The default should remain unchanged. I.e. the k2pow should be calculated in the post-service if not configured otherwise. This is the most basic setup and we should not require any additional steps to use it and we should not break existing setups.
It should be possible to configure the post-service (via config/CLI) to use an external service (possibly GRPC) for calculating the k2pow.
The k2pow-service should persist calculated k2pows (e.g. in an embedded KV store) to avoid redoing the heavy work after crash/restart etc.
The k2pow might take a considerable time to finish. The post-service should not keep a long-running GRPC connection to the k2pow-service but it should prompt for a result in some short intervals.
The k2pow-service should optimally use CPU resources by using many cores and not running PoW in parallel.

The interface between the node and the post-service would remain unchanged. That is, the node requests a PoST proof generation from the post-service and prompts for a result in some intervals. The post-service creates the k2pow according to its configuration (either by calculating it or requesting it from the external service). It then continues with PoST proving.

tjb-altf4 commented 3 weeks ago

Thanks for responding @poszu, great to see requirements coming together already.

I’d suggest considering whether the k2pow service should manage and maintain its own work queue. If I understand correctly, you’re planning to manage k2pow state locally on this service, it would be beneficial to then utilise and extend this state management to also queue incoming workloads rather than running them all in parallel.

I believe this additional requirement would have the benefit of also resolving another Smesher UX improvements item (Simple orchestrator).

poszu commented 3 weeks ago

I’d suggest considering whether the k2pow service should manage and maintain its own work queue.

Yes, it totally makes sense to queue requests for calculating the k2pow as this is a heavily CPU-hungry task. I updated the requirements.

pigmej commented 6 days ago

I'd probably vote, though, for "no queue" at all and some sensible error back.

Why?

Then, it's easier to set some "auto scaling" feature before the service itself (just based on requests), the requirement of keeping the state locally just in case is valid.

acud commented 6 days ago

Hi there :wave:

@poszu I'm trying to figure out exactly which code needs to be pulled out to a separate service. Am I correct with the understanding that the PoW implementation in src/pow is the one that needs to be encapsulated with a service?

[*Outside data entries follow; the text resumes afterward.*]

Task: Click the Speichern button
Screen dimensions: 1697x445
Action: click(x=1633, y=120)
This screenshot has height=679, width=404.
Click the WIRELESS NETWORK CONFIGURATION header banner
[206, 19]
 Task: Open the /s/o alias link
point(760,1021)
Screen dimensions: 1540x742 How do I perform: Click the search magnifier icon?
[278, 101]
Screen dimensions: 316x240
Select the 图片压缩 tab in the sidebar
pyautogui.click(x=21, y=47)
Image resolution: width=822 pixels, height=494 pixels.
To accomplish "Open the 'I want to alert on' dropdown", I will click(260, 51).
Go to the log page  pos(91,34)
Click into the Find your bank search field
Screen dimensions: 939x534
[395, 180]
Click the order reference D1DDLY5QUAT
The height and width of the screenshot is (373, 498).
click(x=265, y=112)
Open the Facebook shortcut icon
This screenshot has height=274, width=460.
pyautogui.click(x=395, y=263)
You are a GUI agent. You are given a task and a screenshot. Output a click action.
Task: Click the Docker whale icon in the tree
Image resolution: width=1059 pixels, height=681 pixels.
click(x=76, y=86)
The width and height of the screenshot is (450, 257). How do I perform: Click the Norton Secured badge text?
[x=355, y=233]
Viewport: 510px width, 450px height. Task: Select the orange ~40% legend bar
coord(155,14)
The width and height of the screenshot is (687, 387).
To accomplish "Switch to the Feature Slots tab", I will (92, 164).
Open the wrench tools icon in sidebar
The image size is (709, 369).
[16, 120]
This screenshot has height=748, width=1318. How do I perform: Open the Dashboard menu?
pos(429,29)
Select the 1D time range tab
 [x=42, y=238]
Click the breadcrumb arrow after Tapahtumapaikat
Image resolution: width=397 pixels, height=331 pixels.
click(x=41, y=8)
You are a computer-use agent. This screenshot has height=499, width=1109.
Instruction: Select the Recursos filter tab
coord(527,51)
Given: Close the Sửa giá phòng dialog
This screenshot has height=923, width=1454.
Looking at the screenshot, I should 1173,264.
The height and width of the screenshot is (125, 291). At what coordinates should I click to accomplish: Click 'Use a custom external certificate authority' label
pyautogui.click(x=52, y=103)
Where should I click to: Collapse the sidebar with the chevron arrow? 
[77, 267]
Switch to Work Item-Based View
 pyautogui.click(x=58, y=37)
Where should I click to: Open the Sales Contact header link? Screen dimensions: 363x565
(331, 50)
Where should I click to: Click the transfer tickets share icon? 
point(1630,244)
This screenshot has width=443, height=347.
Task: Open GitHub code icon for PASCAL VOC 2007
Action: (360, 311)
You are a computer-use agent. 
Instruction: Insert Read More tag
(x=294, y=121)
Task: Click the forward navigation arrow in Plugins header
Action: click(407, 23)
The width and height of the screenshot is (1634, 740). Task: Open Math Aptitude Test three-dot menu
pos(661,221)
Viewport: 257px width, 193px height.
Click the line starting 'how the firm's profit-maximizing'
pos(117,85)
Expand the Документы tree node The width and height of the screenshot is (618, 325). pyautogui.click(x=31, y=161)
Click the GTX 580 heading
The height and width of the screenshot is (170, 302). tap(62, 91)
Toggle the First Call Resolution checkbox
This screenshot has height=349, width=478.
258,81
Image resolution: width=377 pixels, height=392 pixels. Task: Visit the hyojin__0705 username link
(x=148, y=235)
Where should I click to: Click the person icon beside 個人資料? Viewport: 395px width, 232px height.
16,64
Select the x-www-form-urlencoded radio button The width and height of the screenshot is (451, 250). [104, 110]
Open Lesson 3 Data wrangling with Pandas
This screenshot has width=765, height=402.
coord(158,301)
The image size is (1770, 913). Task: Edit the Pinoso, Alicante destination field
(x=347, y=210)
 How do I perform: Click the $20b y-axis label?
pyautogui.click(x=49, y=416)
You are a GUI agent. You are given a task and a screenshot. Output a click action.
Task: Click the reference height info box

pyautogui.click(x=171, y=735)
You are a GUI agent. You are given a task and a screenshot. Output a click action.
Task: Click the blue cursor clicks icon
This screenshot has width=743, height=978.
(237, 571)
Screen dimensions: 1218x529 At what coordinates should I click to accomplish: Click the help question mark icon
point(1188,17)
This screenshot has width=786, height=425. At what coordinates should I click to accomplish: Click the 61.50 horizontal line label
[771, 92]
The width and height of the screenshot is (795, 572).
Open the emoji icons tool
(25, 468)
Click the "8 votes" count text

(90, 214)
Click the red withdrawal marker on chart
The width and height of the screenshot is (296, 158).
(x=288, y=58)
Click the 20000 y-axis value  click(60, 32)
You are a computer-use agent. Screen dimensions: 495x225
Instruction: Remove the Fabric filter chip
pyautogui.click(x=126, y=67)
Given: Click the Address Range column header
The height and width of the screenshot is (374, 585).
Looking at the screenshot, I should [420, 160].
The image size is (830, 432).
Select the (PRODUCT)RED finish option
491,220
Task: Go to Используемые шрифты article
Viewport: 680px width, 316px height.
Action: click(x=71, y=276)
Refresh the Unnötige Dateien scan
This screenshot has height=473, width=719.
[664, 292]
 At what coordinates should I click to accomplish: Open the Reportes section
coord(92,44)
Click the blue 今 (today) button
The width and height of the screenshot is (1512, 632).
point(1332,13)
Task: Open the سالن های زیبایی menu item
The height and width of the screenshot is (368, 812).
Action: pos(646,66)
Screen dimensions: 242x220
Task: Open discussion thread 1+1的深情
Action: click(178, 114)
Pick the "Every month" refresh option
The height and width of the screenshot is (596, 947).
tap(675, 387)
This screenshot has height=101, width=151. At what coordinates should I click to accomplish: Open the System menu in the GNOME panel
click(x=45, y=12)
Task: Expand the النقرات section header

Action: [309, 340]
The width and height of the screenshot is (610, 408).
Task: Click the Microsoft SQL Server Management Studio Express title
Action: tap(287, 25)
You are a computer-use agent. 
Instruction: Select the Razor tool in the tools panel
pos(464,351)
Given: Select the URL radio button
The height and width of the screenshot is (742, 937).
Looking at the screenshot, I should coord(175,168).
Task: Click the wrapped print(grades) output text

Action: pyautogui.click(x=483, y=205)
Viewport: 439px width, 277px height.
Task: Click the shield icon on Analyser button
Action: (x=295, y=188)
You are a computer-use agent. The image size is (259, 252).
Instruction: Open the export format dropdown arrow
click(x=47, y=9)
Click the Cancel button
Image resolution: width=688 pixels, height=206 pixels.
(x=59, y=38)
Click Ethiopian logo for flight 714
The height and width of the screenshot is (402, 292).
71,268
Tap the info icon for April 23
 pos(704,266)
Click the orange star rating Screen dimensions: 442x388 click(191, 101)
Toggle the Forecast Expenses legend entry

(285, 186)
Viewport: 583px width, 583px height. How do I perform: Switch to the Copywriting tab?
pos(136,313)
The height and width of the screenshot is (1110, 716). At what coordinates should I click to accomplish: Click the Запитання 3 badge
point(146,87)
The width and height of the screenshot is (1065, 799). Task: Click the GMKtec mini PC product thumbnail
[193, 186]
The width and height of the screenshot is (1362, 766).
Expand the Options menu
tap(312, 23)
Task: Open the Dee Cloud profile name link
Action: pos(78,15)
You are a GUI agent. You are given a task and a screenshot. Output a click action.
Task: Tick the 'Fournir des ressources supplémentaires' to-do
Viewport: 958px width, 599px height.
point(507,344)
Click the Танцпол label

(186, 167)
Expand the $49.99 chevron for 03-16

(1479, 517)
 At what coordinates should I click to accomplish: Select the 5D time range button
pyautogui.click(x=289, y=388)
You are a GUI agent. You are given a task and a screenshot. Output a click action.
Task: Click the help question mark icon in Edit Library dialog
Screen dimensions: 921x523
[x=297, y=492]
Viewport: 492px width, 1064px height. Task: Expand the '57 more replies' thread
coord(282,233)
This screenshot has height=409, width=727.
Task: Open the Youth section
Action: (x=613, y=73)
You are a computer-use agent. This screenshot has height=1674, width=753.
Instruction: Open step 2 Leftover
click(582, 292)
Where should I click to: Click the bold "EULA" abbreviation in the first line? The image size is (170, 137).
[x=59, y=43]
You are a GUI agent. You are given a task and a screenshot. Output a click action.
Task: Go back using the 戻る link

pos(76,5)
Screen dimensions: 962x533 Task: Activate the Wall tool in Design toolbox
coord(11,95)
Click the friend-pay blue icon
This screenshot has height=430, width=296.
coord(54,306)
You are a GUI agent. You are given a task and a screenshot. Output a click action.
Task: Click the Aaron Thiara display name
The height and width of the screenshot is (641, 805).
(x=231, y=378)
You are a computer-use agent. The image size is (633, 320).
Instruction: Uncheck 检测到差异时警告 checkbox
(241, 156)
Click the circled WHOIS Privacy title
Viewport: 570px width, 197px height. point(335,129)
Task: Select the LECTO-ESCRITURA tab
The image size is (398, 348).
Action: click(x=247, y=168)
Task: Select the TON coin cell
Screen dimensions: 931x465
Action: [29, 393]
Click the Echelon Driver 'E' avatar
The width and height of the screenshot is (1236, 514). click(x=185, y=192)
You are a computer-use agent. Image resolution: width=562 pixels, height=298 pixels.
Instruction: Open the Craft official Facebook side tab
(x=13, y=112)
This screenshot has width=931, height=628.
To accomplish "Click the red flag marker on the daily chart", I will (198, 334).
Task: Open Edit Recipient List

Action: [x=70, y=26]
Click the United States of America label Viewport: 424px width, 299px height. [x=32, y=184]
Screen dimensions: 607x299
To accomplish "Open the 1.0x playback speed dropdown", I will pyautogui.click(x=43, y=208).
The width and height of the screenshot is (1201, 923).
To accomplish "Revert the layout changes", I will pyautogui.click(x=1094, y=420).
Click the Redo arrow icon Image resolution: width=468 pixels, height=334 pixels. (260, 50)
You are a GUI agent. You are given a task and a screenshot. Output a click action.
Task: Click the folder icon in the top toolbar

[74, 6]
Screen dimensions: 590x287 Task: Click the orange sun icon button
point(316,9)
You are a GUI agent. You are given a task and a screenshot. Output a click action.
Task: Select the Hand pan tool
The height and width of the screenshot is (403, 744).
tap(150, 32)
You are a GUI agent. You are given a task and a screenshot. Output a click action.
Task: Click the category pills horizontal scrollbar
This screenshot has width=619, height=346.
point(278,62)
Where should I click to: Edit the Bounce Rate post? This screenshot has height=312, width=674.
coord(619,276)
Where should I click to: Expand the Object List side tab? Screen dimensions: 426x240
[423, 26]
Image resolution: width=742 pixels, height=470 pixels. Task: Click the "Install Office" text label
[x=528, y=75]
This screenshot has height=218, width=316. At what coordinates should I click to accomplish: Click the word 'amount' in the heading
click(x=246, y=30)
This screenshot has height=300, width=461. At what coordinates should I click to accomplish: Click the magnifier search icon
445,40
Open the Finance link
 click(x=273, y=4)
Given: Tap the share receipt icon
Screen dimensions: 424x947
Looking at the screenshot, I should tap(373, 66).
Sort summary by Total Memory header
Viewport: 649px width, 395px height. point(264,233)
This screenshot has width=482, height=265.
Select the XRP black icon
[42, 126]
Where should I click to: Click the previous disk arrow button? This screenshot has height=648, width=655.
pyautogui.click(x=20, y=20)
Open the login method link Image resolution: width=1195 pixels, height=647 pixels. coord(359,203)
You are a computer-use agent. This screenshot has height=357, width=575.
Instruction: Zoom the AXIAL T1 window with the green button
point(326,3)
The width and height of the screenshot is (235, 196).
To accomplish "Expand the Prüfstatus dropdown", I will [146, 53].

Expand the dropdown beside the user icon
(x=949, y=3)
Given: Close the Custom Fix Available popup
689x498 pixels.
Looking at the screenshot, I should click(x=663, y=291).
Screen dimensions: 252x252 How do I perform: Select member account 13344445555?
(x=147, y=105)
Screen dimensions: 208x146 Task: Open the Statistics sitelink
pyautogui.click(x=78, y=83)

The k2pow might take a considerable time to finish. The post-service should not keep a long-running GRPC connection to the k2pow-service but it should prompt for a result in some short intervals.

Does this mean that we should assign a GUID for every job that is queued up to calculation? we should then probably also support create/get/delete operations for every job, correct?

Also, Re: grpc:

could the new service just live as a cargo workspace?
could the grpc contracts live in this codebase? or do we need to go through the api repo?

The k2pow-service should optimally use CPU resources by using many cores and not running PoW in parallel.

Would it be possible to have a bit more specifics here? I'm not sure I fully understand this in practice. RandomX doesn't really give the ability to configure anything around the CPU AFAIU. How would you envision this optimal resource usage?

Then, it's easier to set some "auto scaling" feature before the service itself (just based on requests), the requirement of keeping the state locally just in case is valid.

How would you know how much to scale the service? Also, if you assume that the service is load-balanced, all requests to execute anything must be blocking calls (otherwise how would the caller know how to land the call back on the same node?) which isn't clear on how to do. Maybe some more specifics here would help.

pigmej commented 6 days ago

About scaling.

If we mark worker as busy (not accepting new requests while doing already all allowed k2pow) then simple http2 LB will suffice. To make sure that "there is enough of usage".
Then sure some central place to query results from in big setups will be needed (Redis like), but in simple setups the original will be good enough as we can generate gid with worker prefix :)

And then we gain two things: You can use existing tooling easy in clustered setups, as all you need to do in k8s for example is some horizontal scaler.

If we however do the queueing on the worker side then we need to implement all signaling for full queue, etc. Imo unnecessary complication.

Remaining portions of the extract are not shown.